How to Manage XDP/eBPF Effectively for Better DDoS Protection

Extended Berkeley Packet Filter’s ability to enable quick, uninterrupted updates makes it ideal for handling frequent security configuration changes.

Apr 26th, 2024 7:21am by Ivan Koveshnikov

Featued image for: How to Manage XDP/eBPF Effectively for Better DDoS Protection

Featured image by William Bout on Unsplash.

Extended Berkeley Packet Filter (eBPF) maps serve as a sophisticated interface for atomic updates of shared memory segments, which function as shared memory and provide a robust configuration interface for eBPF programs. The read-copy-update mechanism minimizes performance footprint in the hot path. Additionally, eBPF maps allow exclusive access to shared memory fragments. They can handle a mix of map types — arrays, hash tables, bloom filters, queues and ring buffers — which makes them perfect for complex configurations, such as security.

As configuration complexity grows, so does the need for more connections between different maps’ entries. If there are too many connections between map entries, the ability to make atomic configuration updates starts to falter. Updating just one map entry might mean having to update others at the same time, which could result in inconsistency during the update period.

Applying XDP for Advanced Traffic Management

Consider a simple eXpress Data Path (XDP) program that classifies and filters traffic based on a prioritized five-tuple ruleset. The program processes the next packet based on a combination of the rule’s priority and the packet’s source IP address, destination IP address, protocol, and source and destination port.

Flowchart with classify leading to process.

Here are examples of rules for a network configuration:

Always allow any traffic from subnet A.
Restrict access to web servers in subnet B for clients from subnet C.
Restrict access to web servers in subnet B.
Deny all other access.

These rules require storing both traffic classification rules and restrictions in the configuration, which can be achieved by using eBPF maps.

Understanding eBPF Program Configuration as a Tree Structure

You can visualize configurations as a hierarchical tree, with a “configuration root” at its base serving as the foundation. This root, which may be virtual, organizes various configuration entities to form the active configuration. Entities either connect directly to the root for immediate global access or nest within other entities for structured organization.

Accessing a specific entity begins at the root, progressing sequentially (“dereferencing,” level by level) to the desired entity. For example, to retrieve a Boolean flag from an “options” structure within a collection, you navigate to the collection, locate the structure and then retrieve the flag.

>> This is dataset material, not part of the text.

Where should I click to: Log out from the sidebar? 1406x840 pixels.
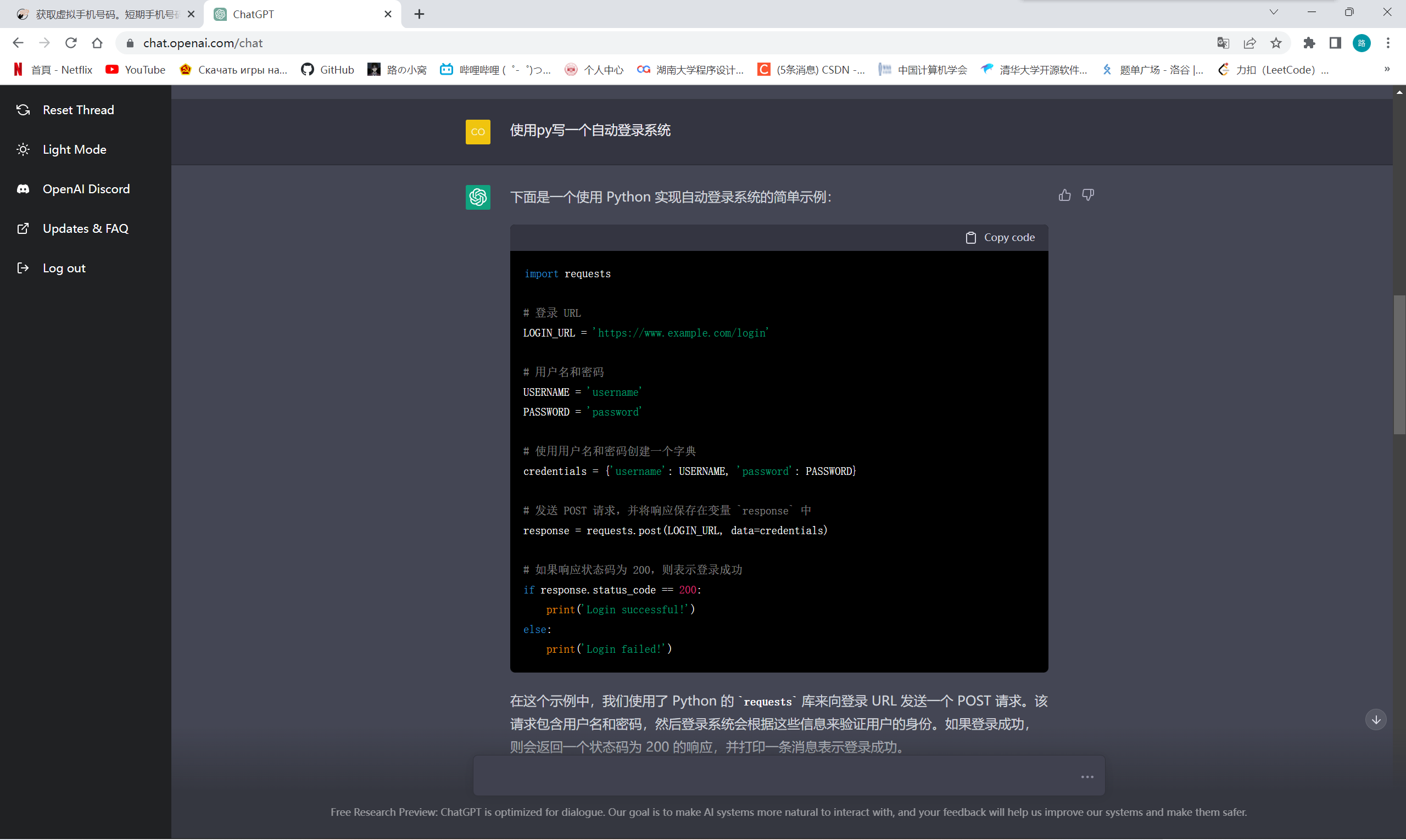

Gcore’s Approach to eBPF Complexity Challenges

This tree-like structure offers flexibility in configuration management, including atomic swaps of any subtree, ensuring smooth transitions without disruption. However, increased complexity brings challenges. As configurations become more intricate, the interconnections among entries intensify. It’s common for several parent entries to point to a single child entry or for an entry to play dual roles, acting as a property of one entity while also being part of a collection.

Modern programming languages have developed mechanisms to manage complex configurations. Developers use reference counters, mutable and immutable references, and garbage collectors to ensure safe updates. However, safety in managing these configurations doesn’t guarantee atomicity when switching between configuration versions.

The ever-changing landscape of online traffic means security operations teams must make frequent changes to security policies. Therefore, Gcore makes rapid and frequent updates to Gcore DDoS Protection and incorporates vital features like the regular expression engine. We moved beyond the standard one or two daily updates for self-hosted solutions, to near-constant updates required by service providers. This need, often overlooked in Linux applications, led us to embrace eBPF technology, which enables quick, uninterrupted updates.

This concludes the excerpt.